Music / Reviews

Review: Fish, Fleece

By Robin Askew  Monday Dec 8, 2014

Mercurial, charismatic and occasionally insufferable, Fish sure knows how to test his audience. Will we get the witty, charming raconteur or the grumpy, soapboxing old bugger sharing his many woes again? Frankly, the signs weren’t good. Originally set for May, this tour was postponed when guitarist Robin Boult contracted chicken pox. Then the big man himself went down with some kind of virus a couple of weeks back, causing the cancellation of several European dates. “Guns n’ Roses keep you waiting for four hours,” he smirks on taking the stage. “Fish keeps you waiting for six months.”
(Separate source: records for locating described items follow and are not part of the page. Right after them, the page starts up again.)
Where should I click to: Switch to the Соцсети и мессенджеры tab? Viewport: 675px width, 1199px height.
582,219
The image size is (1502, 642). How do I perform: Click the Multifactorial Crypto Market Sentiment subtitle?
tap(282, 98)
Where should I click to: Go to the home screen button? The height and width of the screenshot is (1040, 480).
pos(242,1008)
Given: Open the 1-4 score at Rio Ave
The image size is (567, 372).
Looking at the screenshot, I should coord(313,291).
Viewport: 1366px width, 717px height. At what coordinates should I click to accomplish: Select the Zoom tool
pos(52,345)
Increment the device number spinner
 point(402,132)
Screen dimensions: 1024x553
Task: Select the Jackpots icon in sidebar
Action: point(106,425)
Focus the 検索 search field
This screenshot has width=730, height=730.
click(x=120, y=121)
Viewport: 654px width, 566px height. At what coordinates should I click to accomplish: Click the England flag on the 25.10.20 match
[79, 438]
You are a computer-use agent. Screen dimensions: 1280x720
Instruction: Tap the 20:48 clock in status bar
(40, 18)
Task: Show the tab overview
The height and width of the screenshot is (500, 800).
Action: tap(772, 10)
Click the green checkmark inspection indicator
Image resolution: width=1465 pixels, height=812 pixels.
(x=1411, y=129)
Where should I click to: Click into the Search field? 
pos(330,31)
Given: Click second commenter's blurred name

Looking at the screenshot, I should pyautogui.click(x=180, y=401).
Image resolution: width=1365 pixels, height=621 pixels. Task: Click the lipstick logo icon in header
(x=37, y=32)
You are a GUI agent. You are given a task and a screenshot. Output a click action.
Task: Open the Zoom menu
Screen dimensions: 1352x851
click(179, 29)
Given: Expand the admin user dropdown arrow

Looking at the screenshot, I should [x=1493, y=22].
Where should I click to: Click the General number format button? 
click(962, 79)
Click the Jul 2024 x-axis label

Yup, he’s in a remarkably cheery mood, perhaps buoyed by the fact that the packed crowd is considerably larger than the one he pulled at his previous Bristol gig. He’s in good voice too, with no sign of the anticipated croakiness, and backed by one of the strongest bands he’s toured with in years. Much of the set is dominated by the return-to-form A Feast of Consequences album, though he dips back into 13th Star for Arc of the Curve and the pleasingly heavy Manchmal. The centrepiece is the epic High Wood Suite, inspired by his grandfather’s experiences in the trenches during WWI. It’s typical Fish – complex, ambitious and unnecessarily wordy in places, but performed with a passion that steamrollers any misgivings. Even his lengthy introduction is received in reverential silence by an audience that occasionally feels like members of a religious cult paying obeisance at their master’s feet.

Mercifully, Fish does much to dispel this notion, grumbling amusingly about his decaying 56-year-old body and leaving his unfortunate teenage daughter Tara with her head in her hands on the merch stand as he reveals how she once sent one of his ex-lovers packing with the words: “You were the worst lay my dad ever had!” Then it’s into the back catalogue in reverse chronological order with the punchy, Peter Gabriel-esque Big Wedge; the excessively verbose Vigil in a Wilderness of Mirrors, during which he goes walkabout among his flock; and that huge, hearty, singalong anthem from Marillion’s Misplaced Childhood, Heart of Lothian. The inevitable shout for Grendel (very old in-joke, without which no Fish gig would be complete) greets his return for the loudly demanded encore. Instead, he revives Incubus from Fugazi, which proves a welcome surprise – as indeed does the creaky old greybeard’s unexpected jolliness in the face of adversity.